== WORK TO DO ==
Reproduce the records word for word, starting at the line that contains "This screenshot has height=241, width=449." and continuing to the end of the records. Leave the pictures out of your copy.
— BEGIN —
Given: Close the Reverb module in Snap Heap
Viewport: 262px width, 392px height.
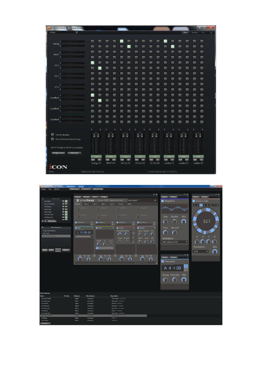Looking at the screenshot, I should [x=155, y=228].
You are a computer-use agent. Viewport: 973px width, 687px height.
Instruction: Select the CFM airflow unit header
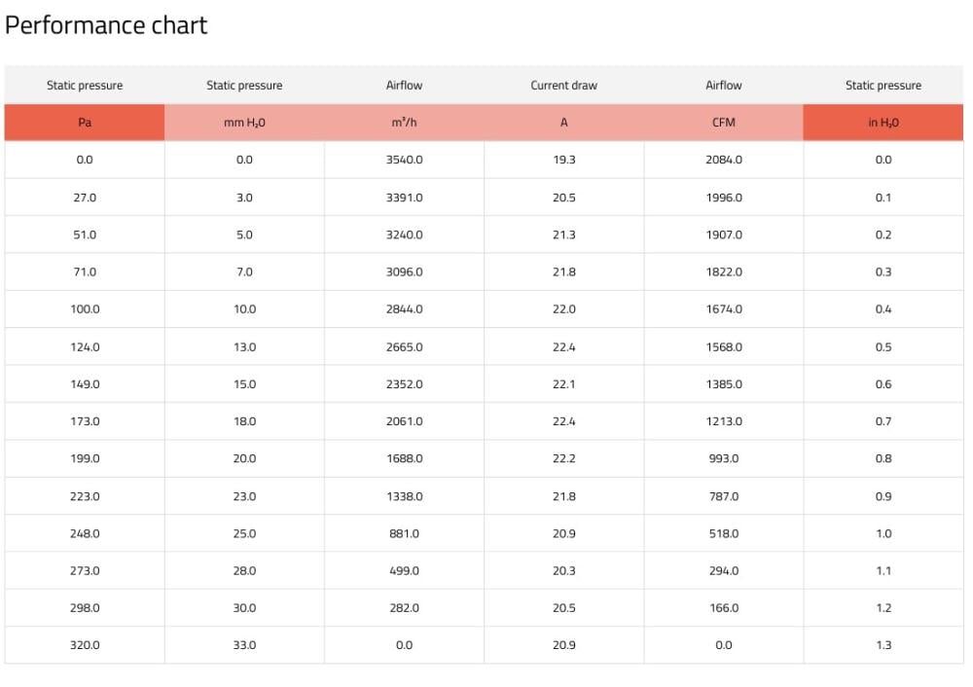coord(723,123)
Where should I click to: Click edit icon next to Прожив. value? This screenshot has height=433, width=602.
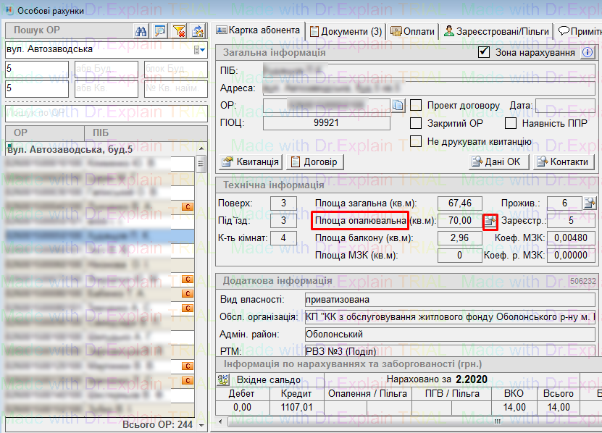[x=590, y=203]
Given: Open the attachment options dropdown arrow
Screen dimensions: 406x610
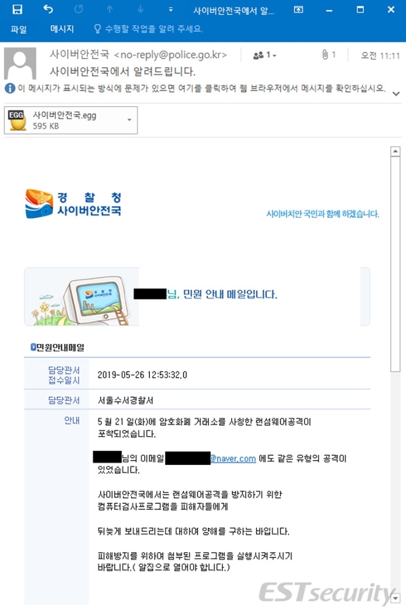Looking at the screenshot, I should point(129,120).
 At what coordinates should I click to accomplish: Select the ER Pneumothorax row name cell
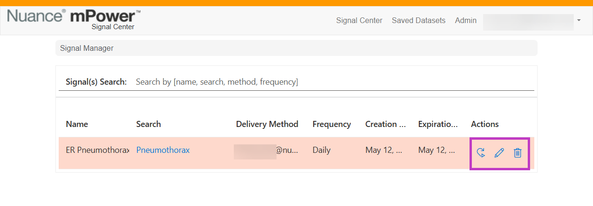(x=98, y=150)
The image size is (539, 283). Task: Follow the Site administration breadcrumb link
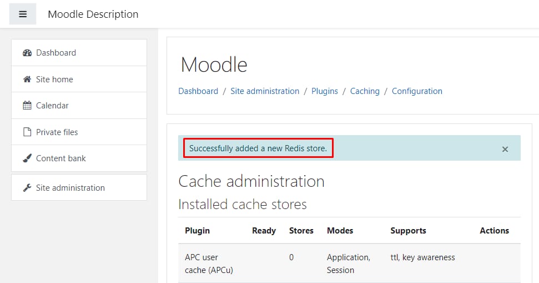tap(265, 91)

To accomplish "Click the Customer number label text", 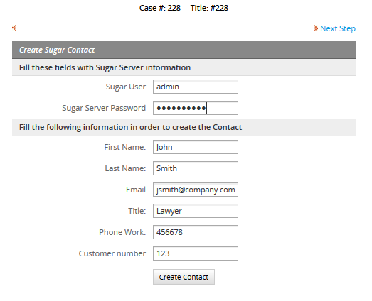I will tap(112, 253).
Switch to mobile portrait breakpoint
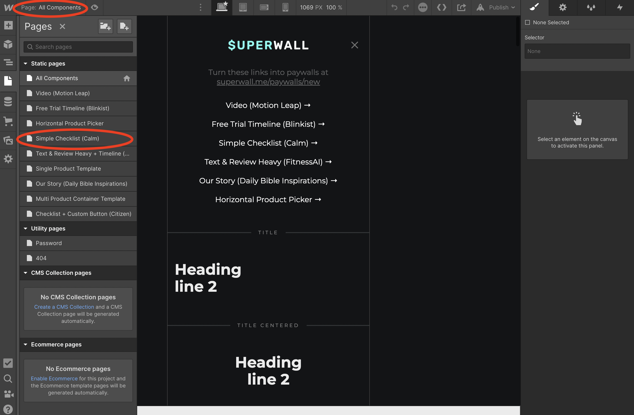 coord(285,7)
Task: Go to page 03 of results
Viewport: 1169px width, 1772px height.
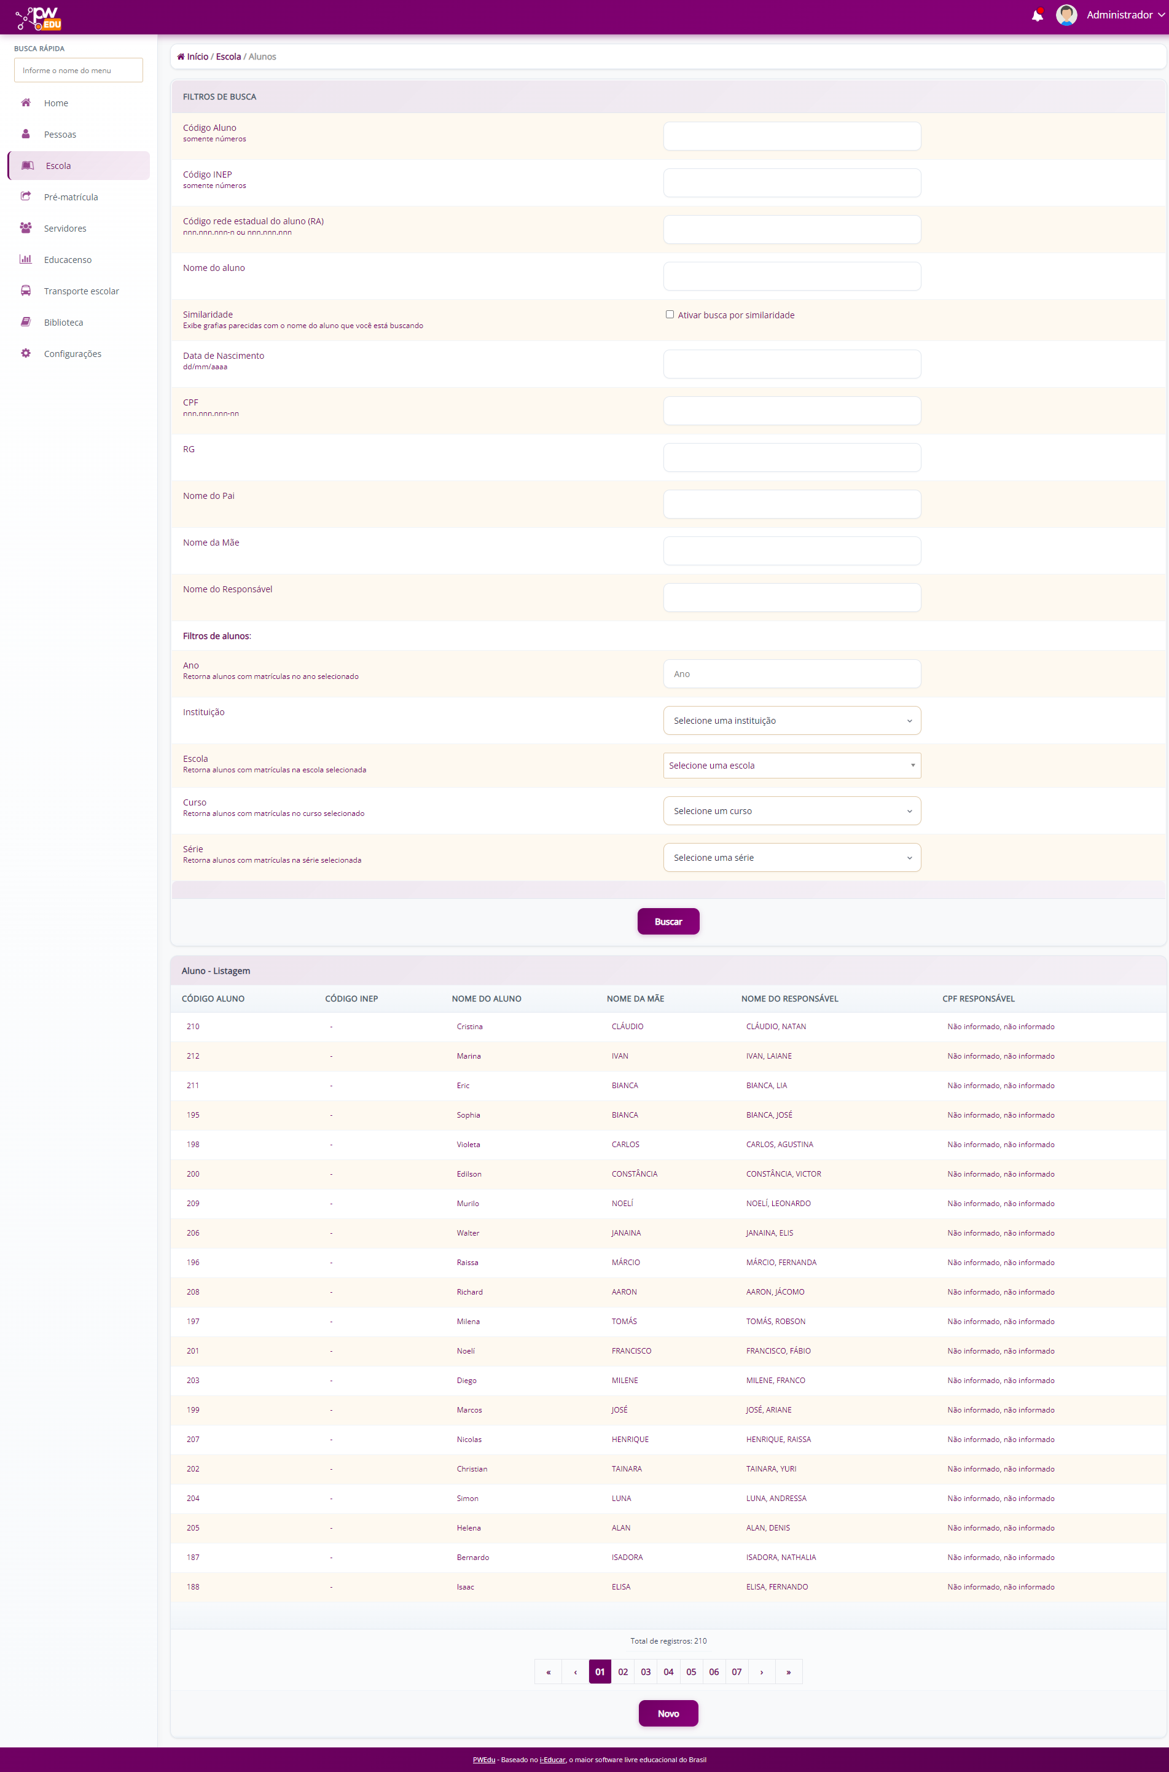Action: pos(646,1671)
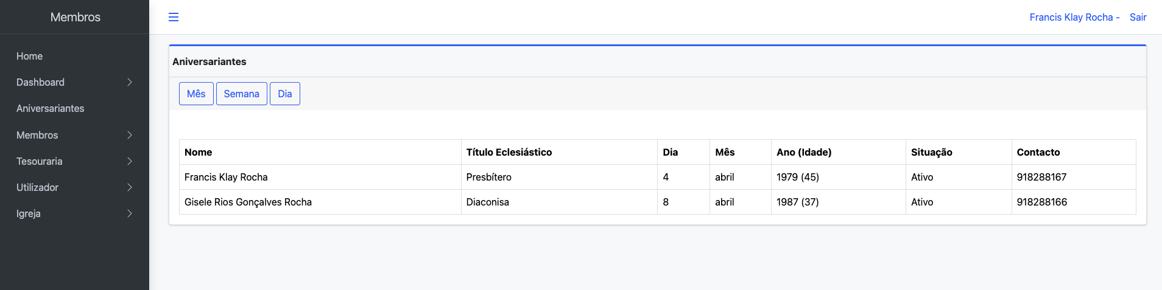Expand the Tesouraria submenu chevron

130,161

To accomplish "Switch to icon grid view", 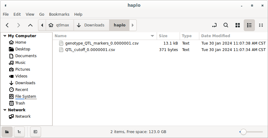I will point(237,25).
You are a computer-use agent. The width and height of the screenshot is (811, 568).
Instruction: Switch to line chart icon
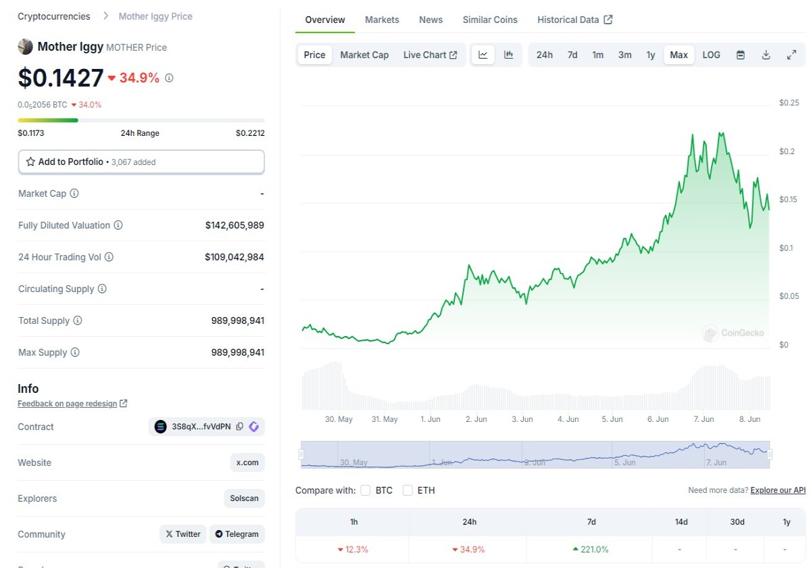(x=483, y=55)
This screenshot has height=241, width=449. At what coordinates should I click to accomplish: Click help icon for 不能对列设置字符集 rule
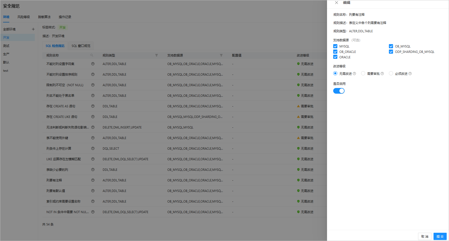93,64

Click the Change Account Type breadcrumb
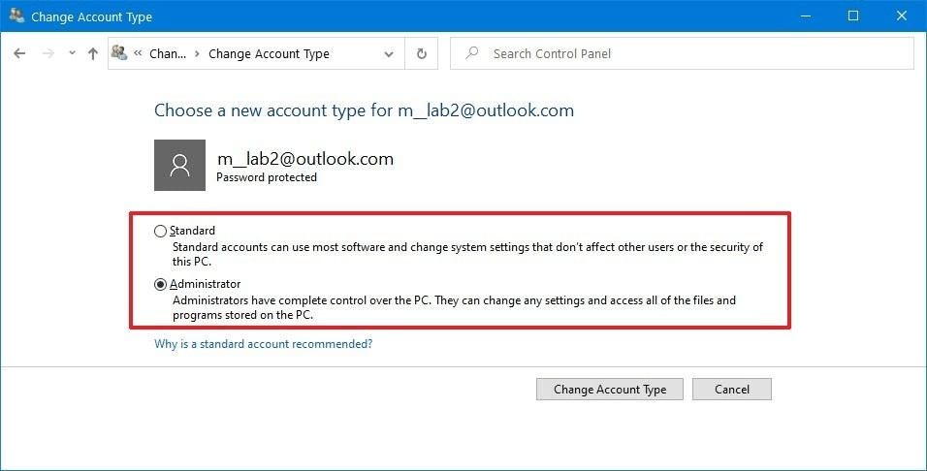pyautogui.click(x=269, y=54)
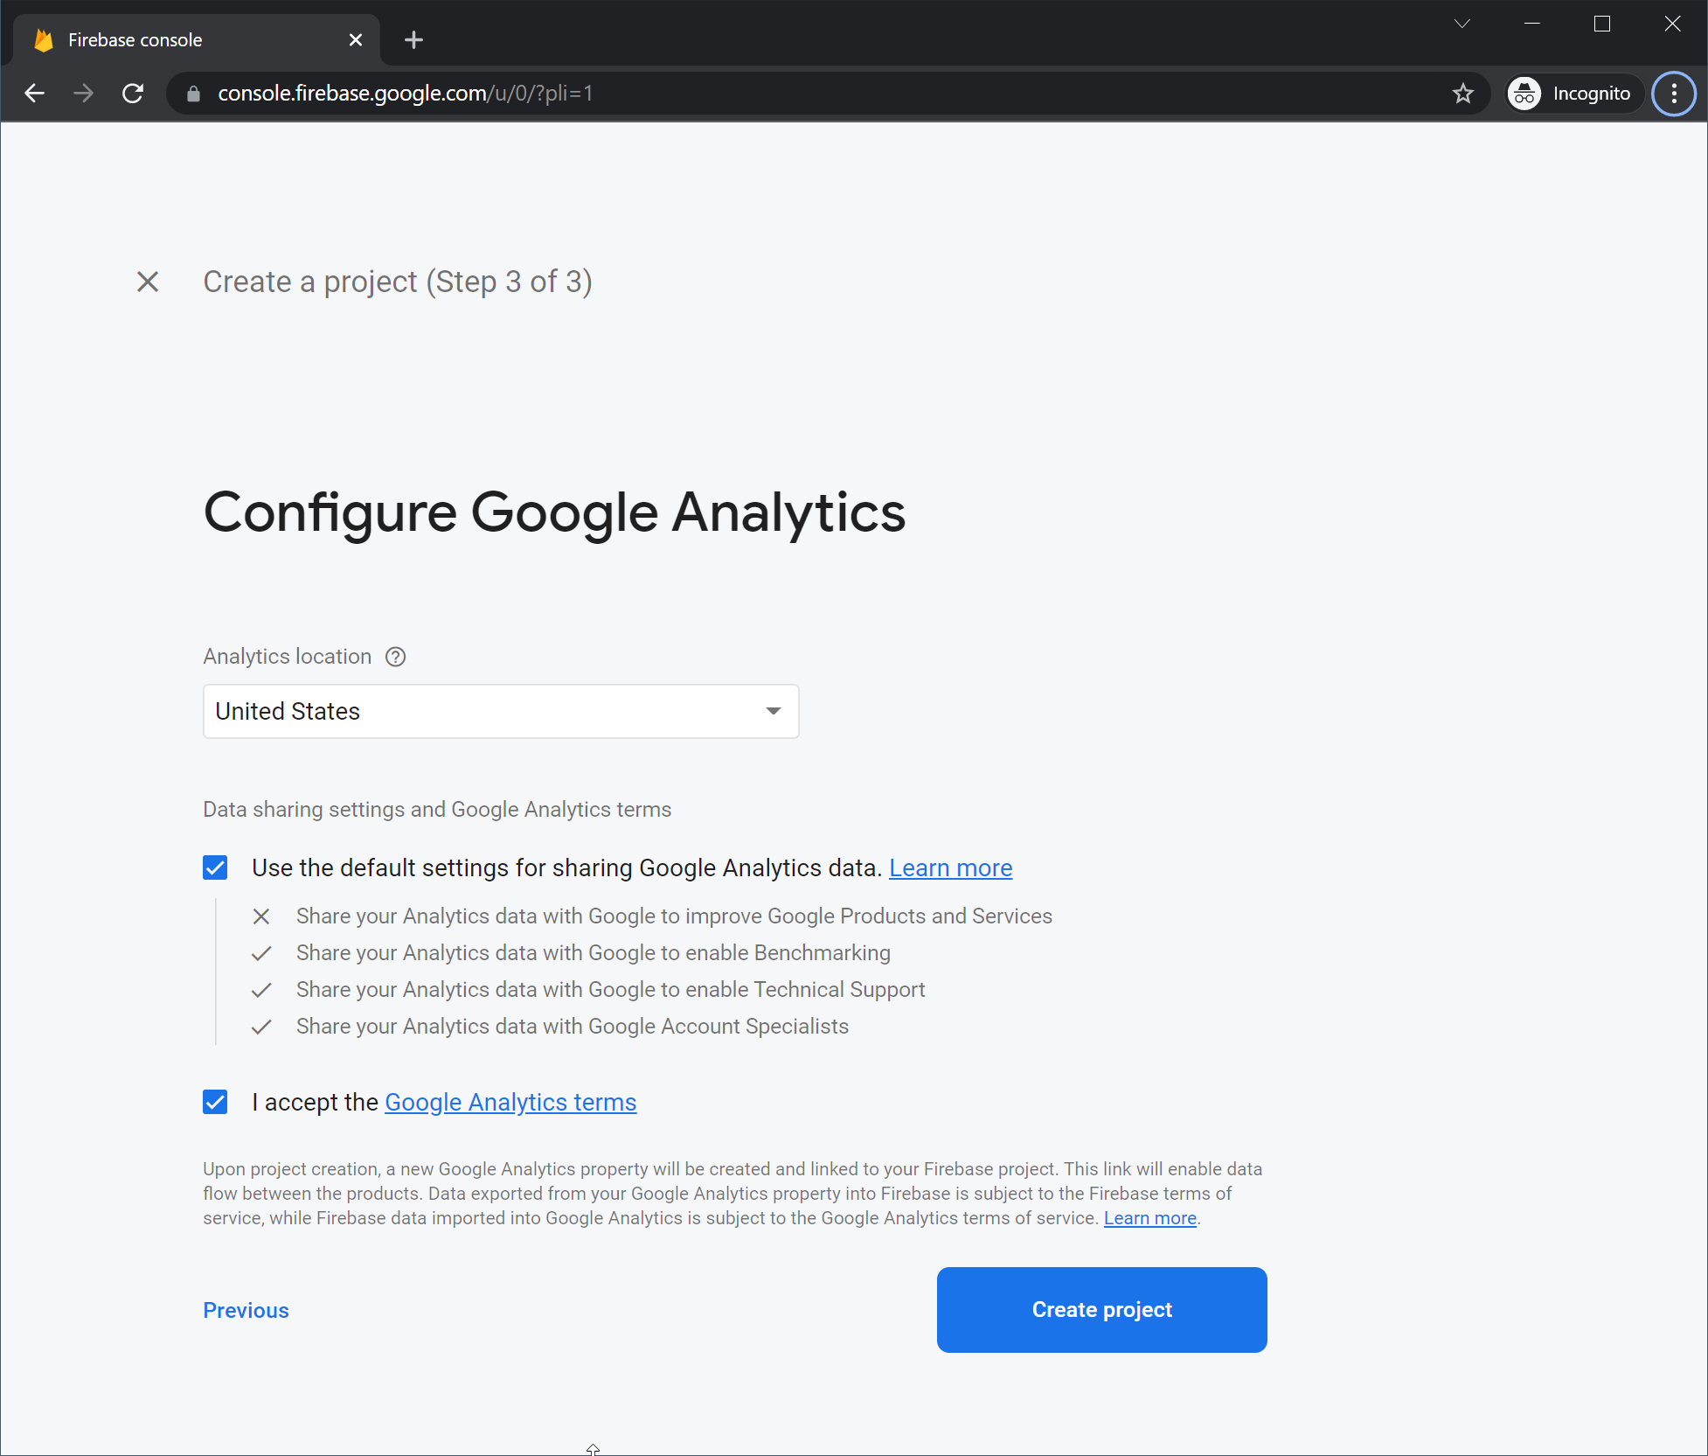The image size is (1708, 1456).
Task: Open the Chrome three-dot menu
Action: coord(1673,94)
— END —
== SOLVED PROBLEM ==
This screenshot has height=241, width=449. At what coordinates should I click to accomplish: Click help icon for 不能对列设置字符集 rule
93,64

Click the Change Account Type breadcrumb
pyautogui.click(x=269, y=54)
The image size is (1708, 1456).
Task: Open the Chrome three-dot menu
Action: coord(1673,94)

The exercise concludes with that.